> qsort, it's an API design flaw

It's just a generic sorting function. If you need more you're supposed to write it yourself. The C standard library exists for convenience not performance.

Yes. But the speed is dependent on whether or not the compiler makes use of that information and the machine architecture the compiler is running it on.

Speed is a function of all three -- not just the language.

Optimizations for one architecture can lead to perverse behaviours on another (think cache misses and memory layout -- even PROGRAM layout can affect speed).

These things are out of scope of the language and as engineers I think we ought to aim to be a bit more precise. At a coarse level I can understand and even would agree with something like "Python is slower than C", but the same argument applies there as well.

But at some point objectivity ought to enter the playing field.

> ... it's a question of being able to express things in a way that gives more information to a compiler, allowing it to create executables that run faster.

There is expressing idea via code, and there is optimization of code. They are different. Writing what one may think is "fully optimized code" the first time is a mistake, every time, and usually not possible for a codebase of any significant size unless you're a one-in-a-billion savant.

Programming languages, like all languages, are expressive, but only as expressive as the author wants to be, or knows how to be. Rarely does one write code and think "if I'm not expressive enough in a way the compiler understands, my code might be slightly slower! Can't have that!"

No, people write code that they think is correct, compile it, and run it. If your goal is to make the most perfect code you possibly can, instead of the 95% solution is the robust, reliable, maintainable, and testable, you're doing it wrong.

Rust is starting to take up the same mental headspace as LLMs: they're both neat tools.
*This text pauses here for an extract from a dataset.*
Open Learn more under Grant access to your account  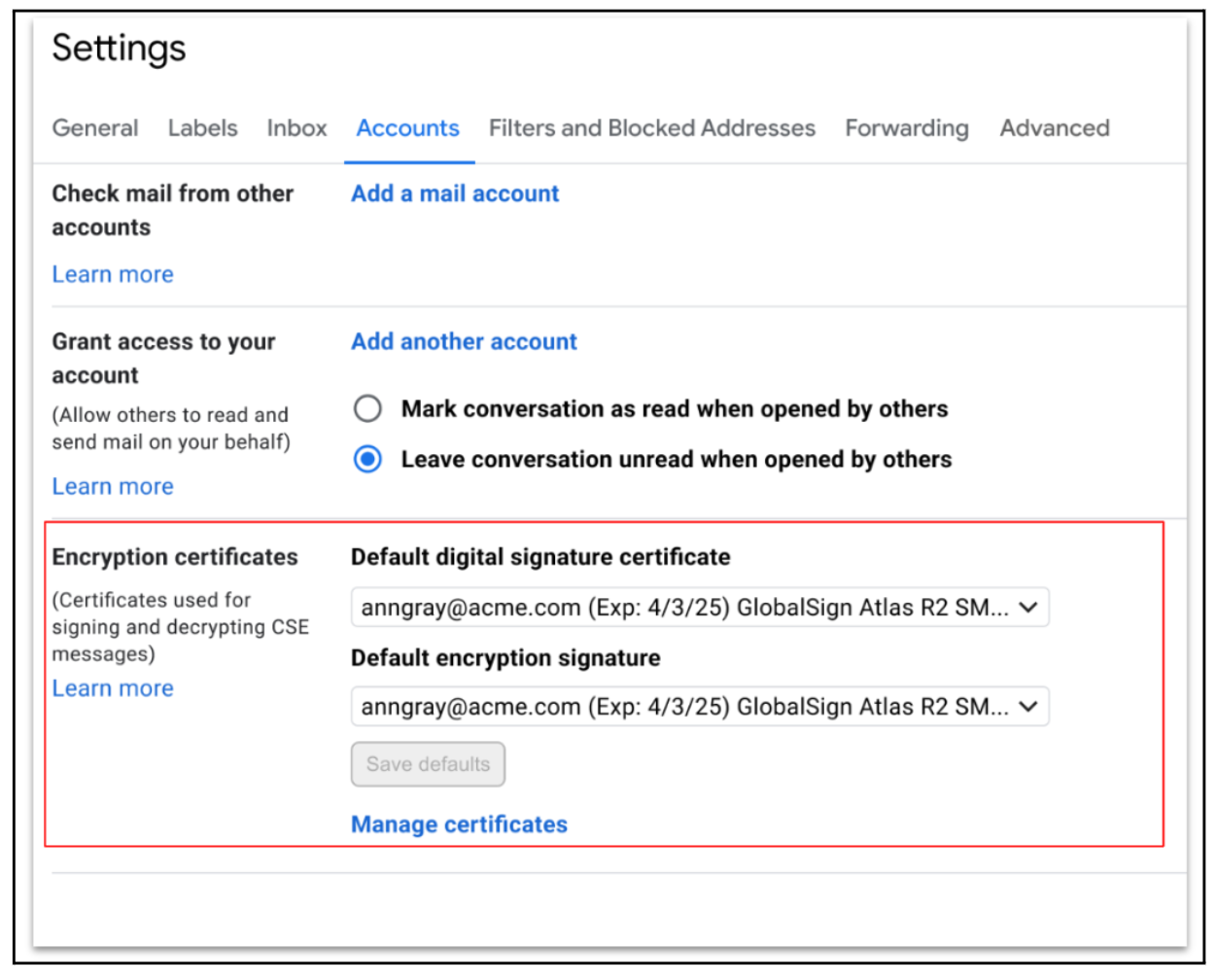113,486
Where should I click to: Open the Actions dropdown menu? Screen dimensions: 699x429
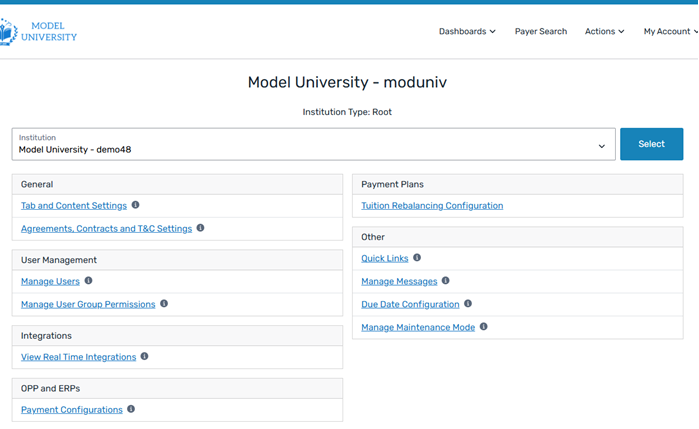point(604,31)
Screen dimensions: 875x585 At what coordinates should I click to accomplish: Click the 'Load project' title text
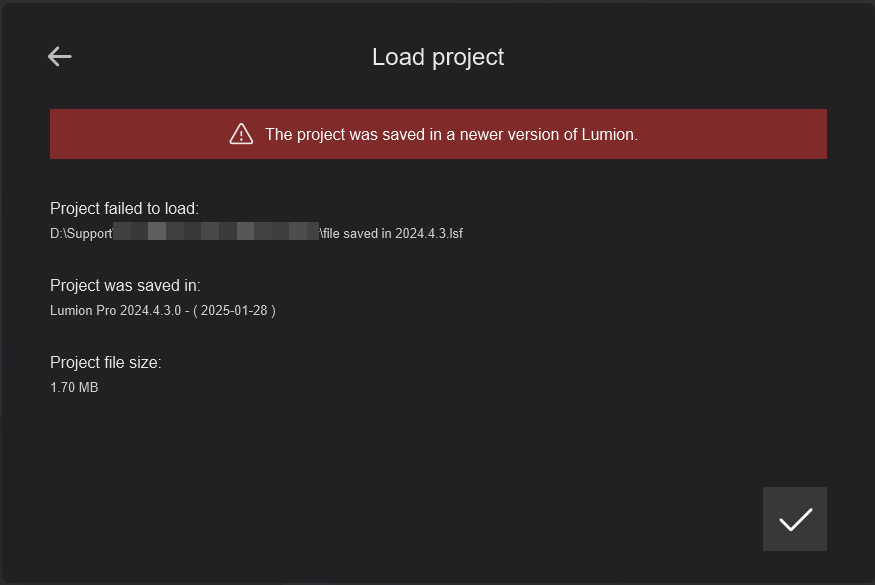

That's it. I don't even mind people being excited about neat tools, because they're neat. The blinders about LLMs/Rust being silver bullets for the software industry need to go. They're just tools.

C++ compile time execution is just a gimmicky code generator, you can do it in any language.

Any code that can be generated at compile-time can be written the old fashioned way.

Yes, it is the difference between "in theory" and "in practice". In practice, almost no one would write the C required to keep up with the expressiveness of modern C++. The difference in effort is too large to be worth even considering. It is why I stopped using C for most things.

There is a similar argument around using "unsafe" in Rust. You need to use a lot of it in some cases to maintain performance parity with C++. Achievable in theory but a code base written in this way is probably going to be a poor experience for maintainers.

Each of these languages has a "happy path" of applications where differences in expressivity will not have a material impact on the software produced. C has a tiny "happy path" compared to the other two.

C++ isn't always "unsafe-but-high-perf". Move semantics are a good example. The spec goes to great lengths to ensure safety in a huge number of scenarios, at the cost of performance. Mostly shows up in two ways: one, unnecessary destructor calls on moved out objects, and two, allowing throwing exceptions in move constructors which prevents most optimizations that would be enabled by having move constructors in the first place (there was an article here recently on this topic).

Another one is std::shared_ptr. It always uses atomic operations for reference counting and there's no way to disable that behavior or any alternative to use when you don't need thread safety. On the other hand, Rust has both non-atomic Rc and atomic Arc.

They are likely referring to the scope of fine-grained specialization and compile-time codegen that is possible in modern C++ via template metaprogramming. Some types of complex optimizations common in C++ are not really expressible in Rust because the generics and compile-time facilities are significantly more limited.

As with C, there is nothing preventing anyone from writing all of that generated code by hand. It is just far more work and much less maintainable than e.g. using C++20. In practice, few people have the time or patience to generate this code manually so it doesn't get written.

Effective optimization at scale is difficult without strong metaprogramming capabilities. This is an area of real strength for C++ compared to other systems languages.

A few years ago I pulled a rust library into a swift app on ios via static linking & C FFI. And I had a tiny bit of C code bridge the languages together.

When I compiled the final binary, I ran llvm LTO across all 3 languages. That was incredibly cool.

Dynamic linking will inhibit inlining entirely, and so yes qsort does not in practice get inlined if libc is dynamically linked. However, compilers can inline definitions across translation units without much of any issue if whole program optimization is enabled.

The use of function pointers doesn't have much of an impact on inlining. If the argument supplied as a parameter is known at compile time then the compiler has no issue performing the direct substitution whether it's a function pointer or otherwise.

My point is that the real issue is just whether or not the function call is compiled as part of the same unit as the function. If it is, then, certainly, modern C compilers can inline functions called via function pointers. The inlining itself is not made easier via the template magic.

Your C comparator function is already “monomirphized” - it’s just not type safe.

Rust doesn't call into libc for sort, it has its own implementation in the standard library.

Many of the libc functions are bad apis with traditionally bad implementations.